TASK:
Copy nothing but the lines from the one containing "Instruction: Select the" through the last line of the records, repeated exactly and without pictures.

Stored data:
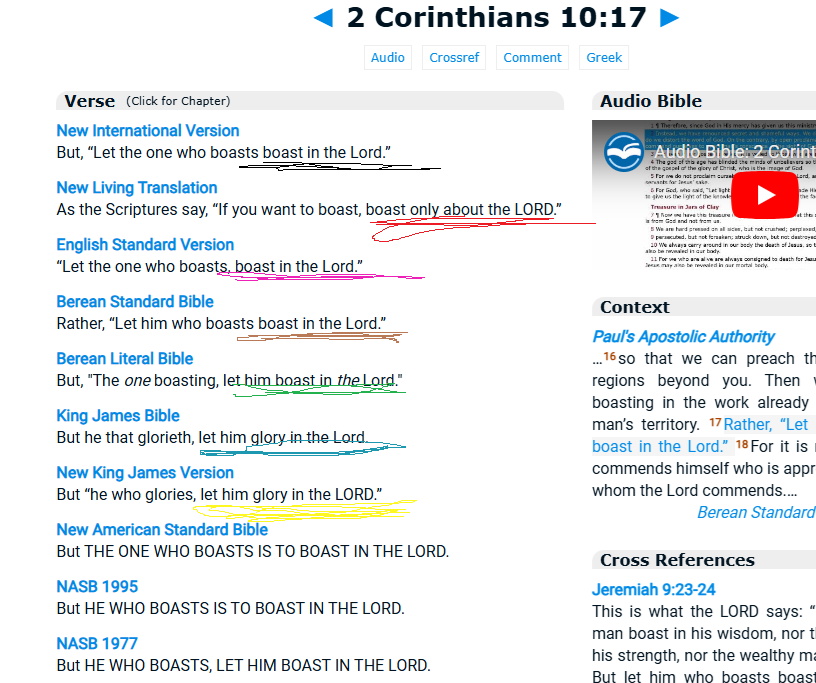Click the right arrow to next verse
Screen dimensions: 816x683
[670, 17]
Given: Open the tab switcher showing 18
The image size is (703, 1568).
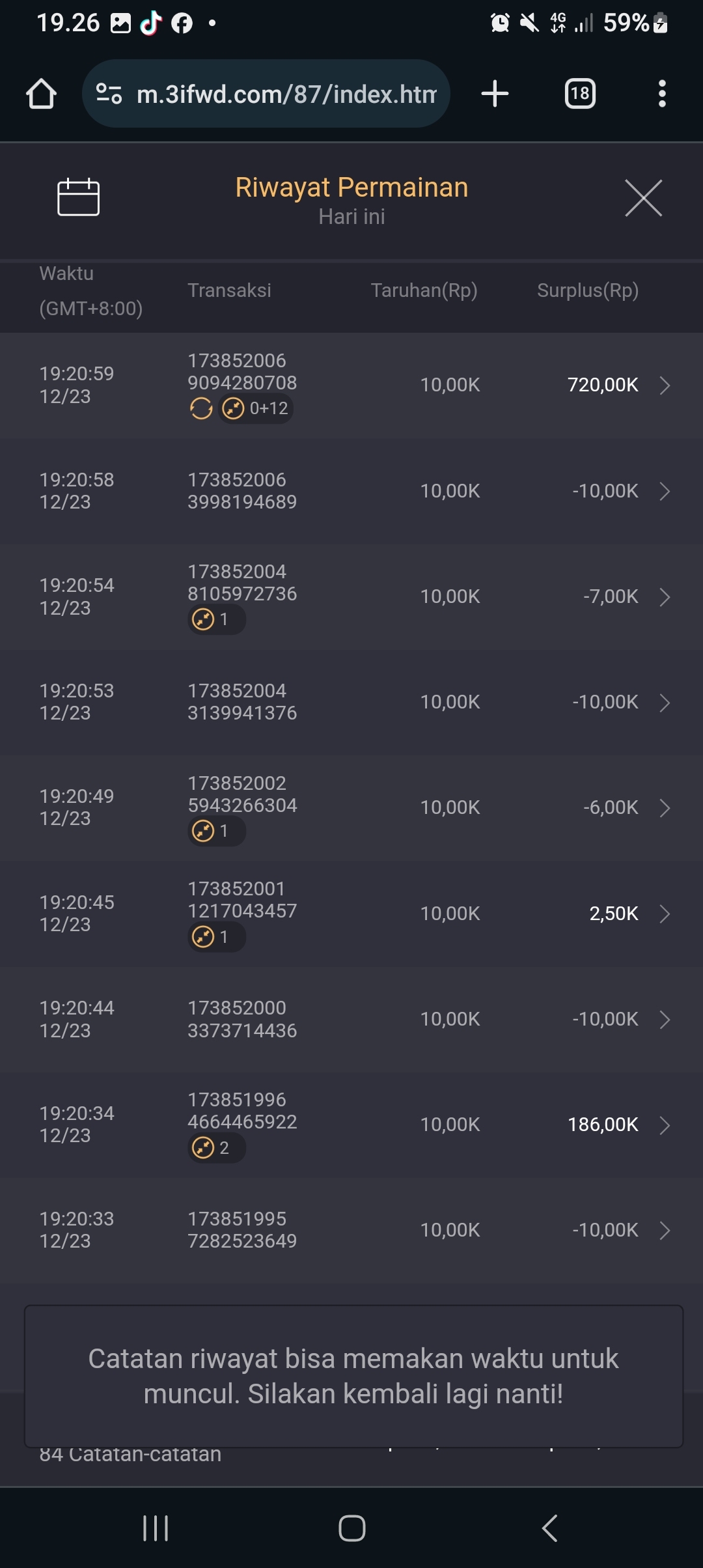Looking at the screenshot, I should [x=579, y=94].
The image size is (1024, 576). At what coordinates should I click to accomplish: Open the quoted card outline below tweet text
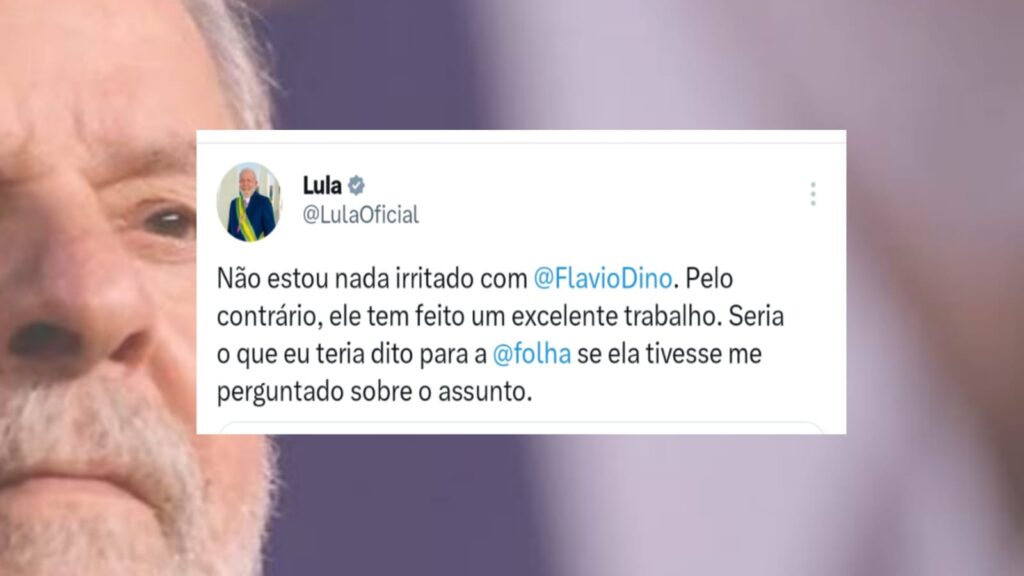tap(520, 428)
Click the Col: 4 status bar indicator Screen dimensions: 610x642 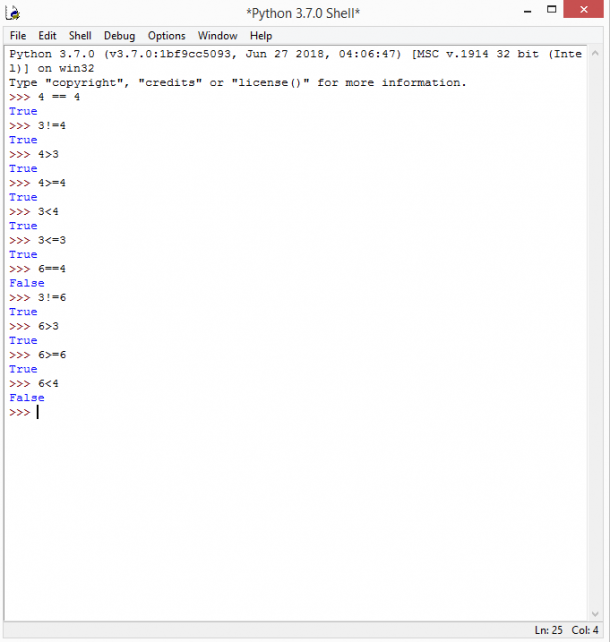tap(585, 629)
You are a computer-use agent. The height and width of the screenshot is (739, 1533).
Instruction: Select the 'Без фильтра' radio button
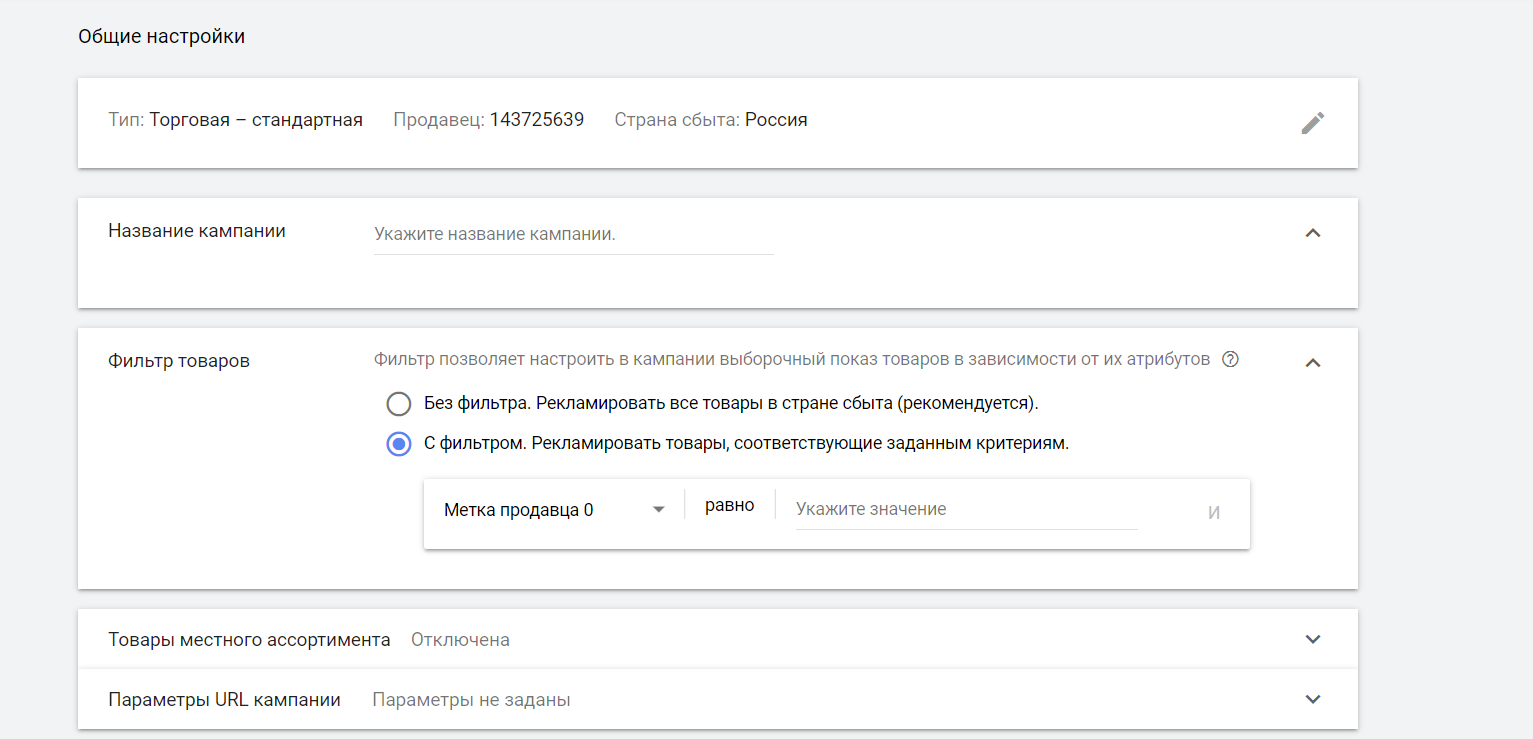pyautogui.click(x=399, y=404)
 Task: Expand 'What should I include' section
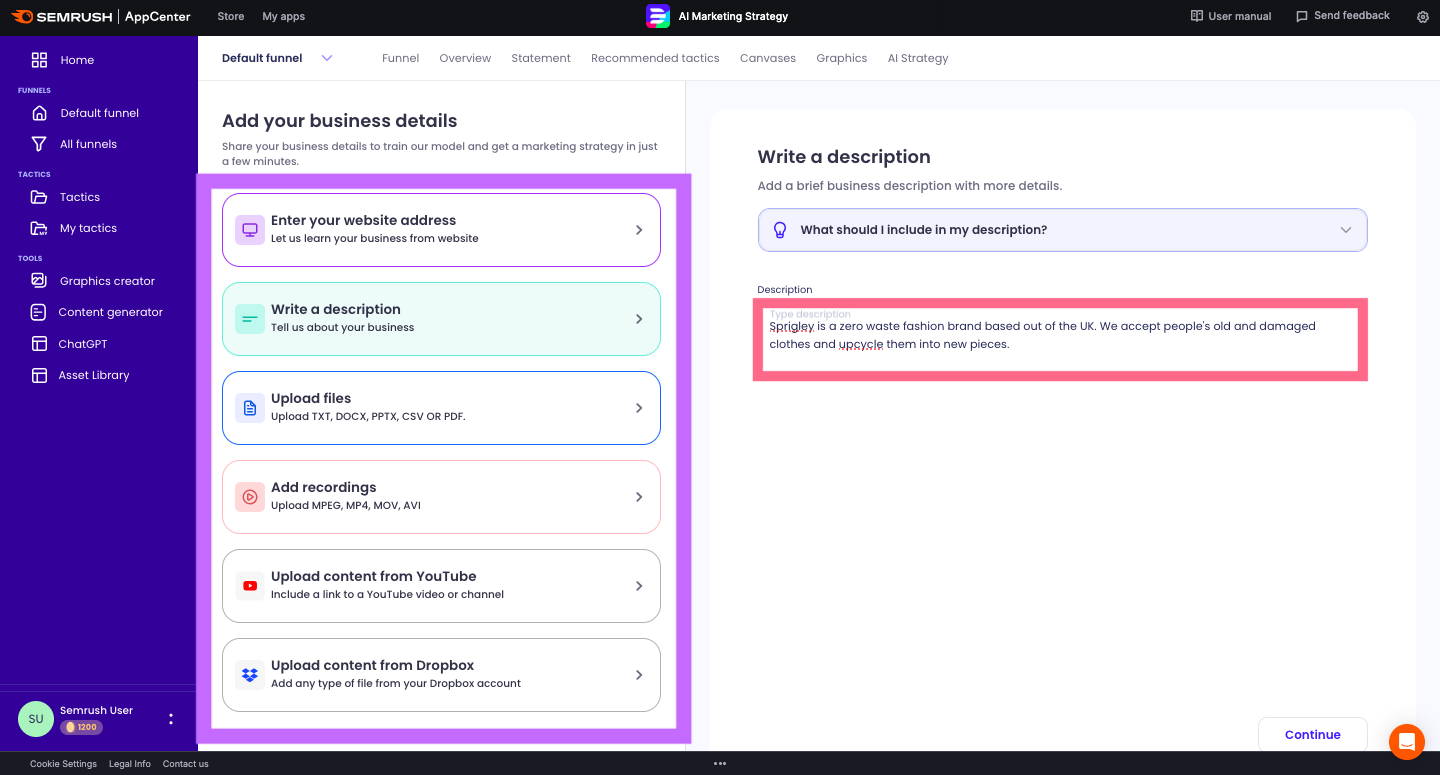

COMPLETED TASK:
Instruction: Select the 'Без фильтра' radio button
pyautogui.click(x=399, y=404)
 Task: Expand 'What should I include' section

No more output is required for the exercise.